_WHAT TO PRODUCE_
Copy out word for word the lines below that start with the line containing "Given: Play WIN" and end with the line containing "Looking at the", both of those included.

_RAW DATA_
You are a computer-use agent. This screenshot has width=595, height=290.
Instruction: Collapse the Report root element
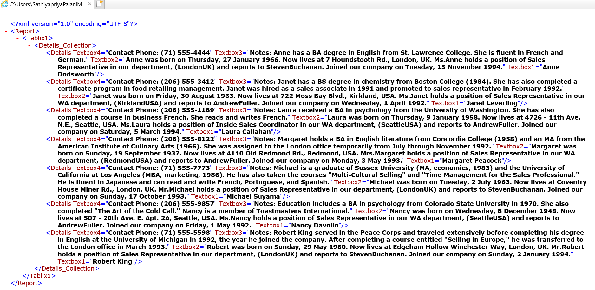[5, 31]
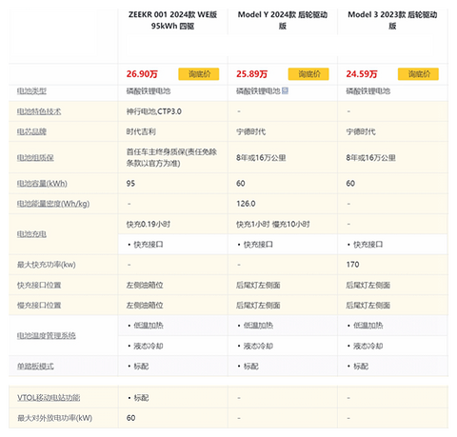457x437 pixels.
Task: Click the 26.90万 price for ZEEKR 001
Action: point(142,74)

* * *

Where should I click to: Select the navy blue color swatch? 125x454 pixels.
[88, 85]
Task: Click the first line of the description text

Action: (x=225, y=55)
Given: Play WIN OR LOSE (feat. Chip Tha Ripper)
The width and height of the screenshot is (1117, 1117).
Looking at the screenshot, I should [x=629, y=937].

_THE RESPONSE_
Given: Play WIN OR LOSE (feat. Chip Tha Ripper)
The width and height of the screenshot is (1117, 1117).
Looking at the screenshot, I should [x=629, y=937].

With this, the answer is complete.